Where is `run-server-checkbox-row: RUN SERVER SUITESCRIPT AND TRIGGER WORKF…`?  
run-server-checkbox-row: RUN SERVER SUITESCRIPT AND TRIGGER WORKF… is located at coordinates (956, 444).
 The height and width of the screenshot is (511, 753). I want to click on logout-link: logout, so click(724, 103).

* * *

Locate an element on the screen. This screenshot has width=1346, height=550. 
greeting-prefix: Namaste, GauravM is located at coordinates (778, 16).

* * *

> [WHAT IS EXPECTED]: Please output the data starting at the line containing "Locate an element" and ending at the line containing "greeting-prefix: Namaste, GauravM" as a numbered list, omitting blank lines.

> [WRITTEN RESPONSE]:
1. Locate an element on the screen. This screenshot has width=1346, height=550. 
2. greeting-prefix: Namaste, GauravM is located at coordinates (778, 16).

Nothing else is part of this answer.